Someone asked me to write up advice on maintaining a routine right now, mid-pandemic. I think this is hilarious. I cannot even manage to brush my teeth every day. I am crazy. What kind of advice columnist am I? Asking me is like asking The Oracle. I wrote a lot of notes on the subject, but I felt very overwhelmed about actually writing a column and answering the question. What do people want from me right now, coherence? I am not coherent! I don’t know what I think until I see what I say, she repeats to herself, citing E.M. Forster. Then I said “I will write down 10 things I know about Chaos and Order. That will provide some order for the chaos of the things I have to say on the nature of chaos and order.” The 10 things are all interconnected and some of them are repeating and this whole document has, frankly, a manic quality to it, in the way it itself jumps and loops and draws wild lines and makes strange connections, but the perfect remains, really, the enemy of reality itself, so here you go:

  1. Maintaining a routine is way up there on the list of basic advice you get for maintaining your own mental health (up there with “get exercise” and “don’t work in bed in your pajamas all day”). It’s also touted as a basic thing you must provide to your children, as basic as love and food. Without routine we will all be destroyed, we will all go crazy, the world will tumble into chaos.

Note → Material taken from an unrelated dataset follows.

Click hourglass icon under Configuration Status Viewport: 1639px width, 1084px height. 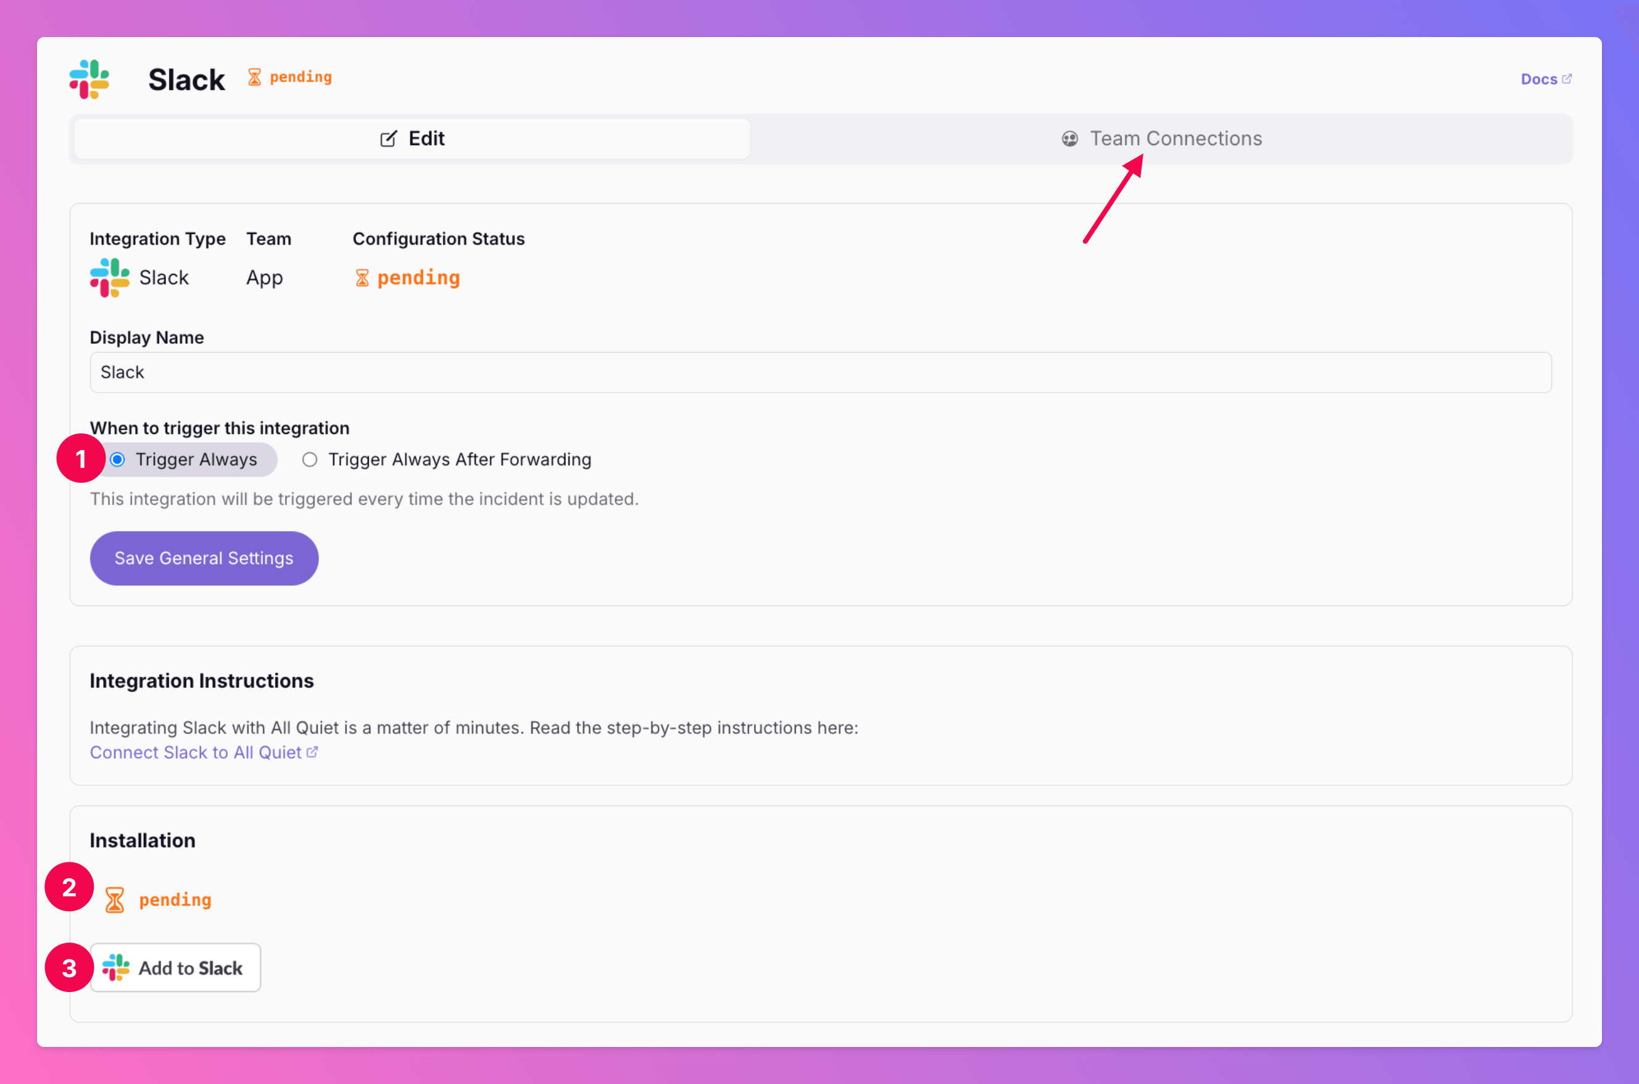pos(362,278)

When the white collar workplaces closed, and the schools closed, first there were the schedules in earnest, and then, quickly following them, the parody schedules. “Meditate, go for walk, focus work, breakfast” was followed by “find some skittles in bedside table drawer for breakfast, scroll twitter for five hours.” After “Math, outdoor time, reading time, screen time, nap” came “screen time, drinking all the milk straight from the carton, pretending to attend a school zoom, demanding extra screen time for the purpose of ‘doing homework’.” Schedules and routines turned out to be difficult to implement through the chaos. Everything is overturned. It may feel like the center cannot hold, that there is a rough beast slouching toward Bethlehem to be born, but we are not without our own power here. It is small power, but we have it. Breathe.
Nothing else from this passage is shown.